Damian Wayne has infiltrated Gotham Academy, and has discovered the location of the most important secrets within its ancient walls… Maps Mizoguchi’s diary! Your Major Spoilers review of Gotham Academy #16 awaits!
GOTHAM ACADEMY #16
Writer: Brenden Fletcher/Ken Niimura/James Tynion IV
Penciler: Adam Archer/Ken Niimura/Christian Wildgoose
Inker: Sandra Hope/Ken Niimura
Colorist: Adam Archer/Serge LaPointe
Letterer: Steve Wands
Editor: Rebecca Taylor
Publisher: DC Comics
Cover Price: $2.99
Previously in Gotham Academy: Olive, Pomeline, Kyle, Colton and Maps are all students at the prestigious Gotham Academy, and together have discovered a number of strange and mysterious happenings within the walls of their school. Having created an unofficial Detectives Club, they investigate the happenings at the strangest school in the strangest city in all of the DC Universe, to the point where they’ve actually come to the attention of Batman himself, leading to Damian “Robin” Wayne coming to the Academy, and now he’s breaking into Maps’ room to investigate…
HOW MAPS MET BATMAN
This issue opens with Damian slipping in, using his detecting skills to identify the floorboard that hides Maps’ homemade yearbook, with the stories in this issue depicting the entries in her diary. First up, James Tynion IV writes the story of Maps and Colton setting off together (thanks to her slipping him the birthday money she got from Gramma) to fulfill one of her “perfect” plans: Slip into GCPD, turn on the Bat-Signal, and enjoy her new life as the newest Robin! It’s a foolproof plan, save for the question of how a young teen girl is going to stay awake. Maps awakens in her own bed back at the Academy, with a truly adorable final stinger for the story. (The question of how Colton got out of trouble is likewise left in the air.) Pomeline arrives, running Robin off (also an amusingly written moment) leading to Ken Niimura’s wonderful ‘Boring Sunday.’ The story of how the Detective Club spends their weekends gets more complex when Maps discovers a buried time-capsule featuring a letter dated 1779…
WARM AND WONDERFUL
I really enjoy this issue’s Maps-centric tales and especially enjoy the ambiguity of whether or not they occurred in reality or just in the mind of an excitable teenager, but the secret of the time-capsule may be the sweetest comic book moment I’ve read in forever. This issue features three different creative teams, but never feels over-crowded, and the varied artistic styles mesh quite well, thanks in large part to the narrative device in play. All three art-jobs are excellent, but special credit goes to Niimura’s work, a simpler style than the usual Gotham Academy art, but one that’s both expressive and attractive. The previous two issues of the ‘Yearbook’ arc haven’t been quite this strong for me as a reader, but whether that’s a function of Maps as a character or of these creative teams’ handle on the Academy characters is uncertain. Regardless, it’s a lovely issue, and one packs a lot into 20 pages.

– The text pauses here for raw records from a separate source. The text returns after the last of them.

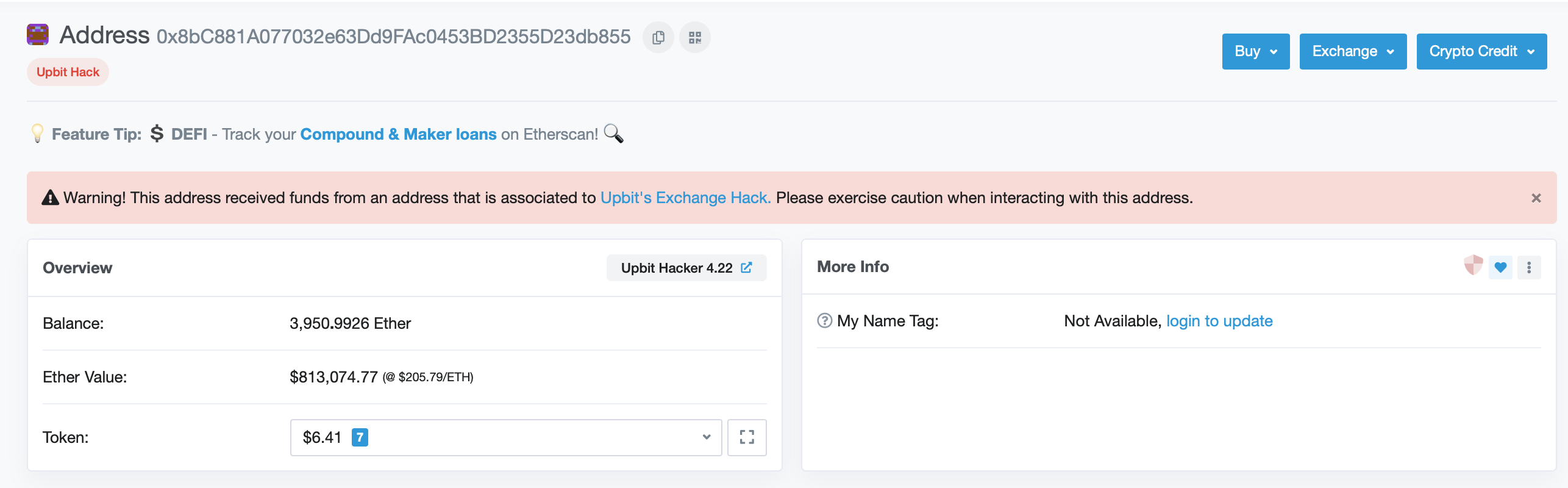Screen dimensions: 1568x488
Task: Open the Exchange dropdown
Action: [x=1353, y=51]
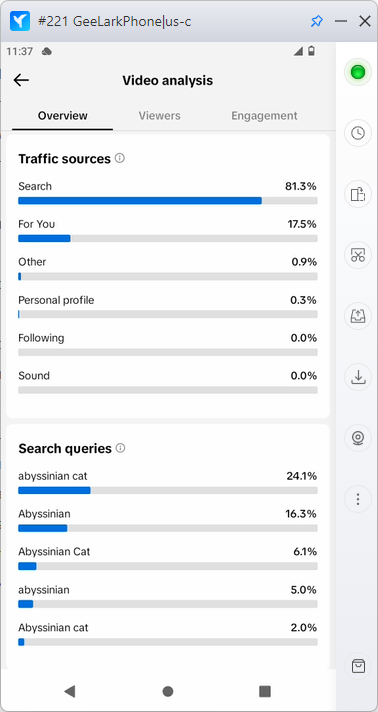Tap the Android home circle button
This screenshot has height=712, width=378.
tap(168, 691)
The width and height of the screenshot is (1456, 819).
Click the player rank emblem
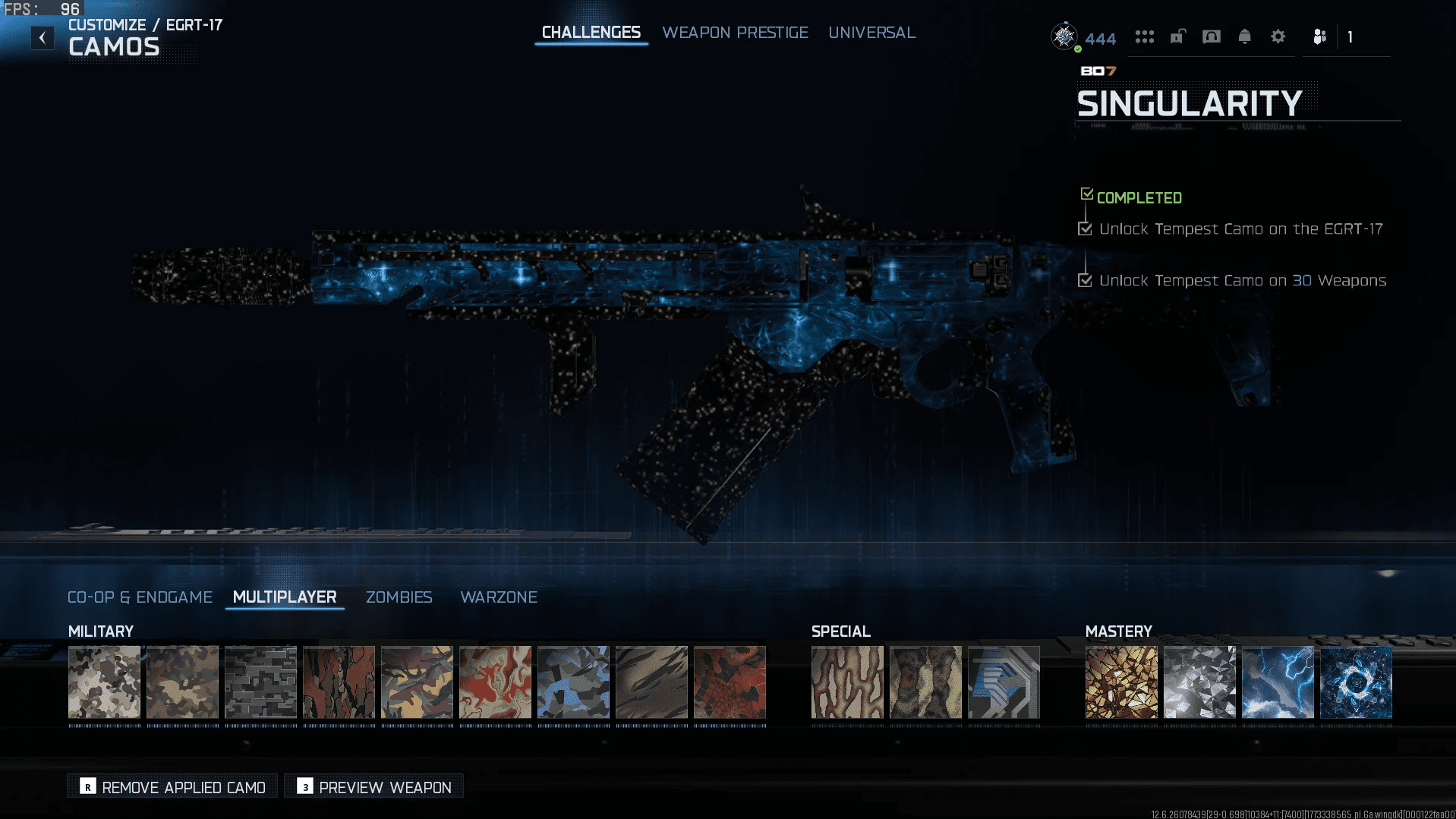1064,36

THE BOTTOM LINE: A STRONG COLLECTION OF STORIES
In short, this comic is good and you need to go read it, because it’s sweet and funny and adventurous all at once, and you’re gonna want to know what’s going on when the big Lumberjanes crossover kicks in, right? Gotham Academy #16 is the kind of book that comics need more of, with well-defined characters, fun plotting, lovely art and my favorite Batman cameo in forever, earning 4.5 out of 5 stars overall.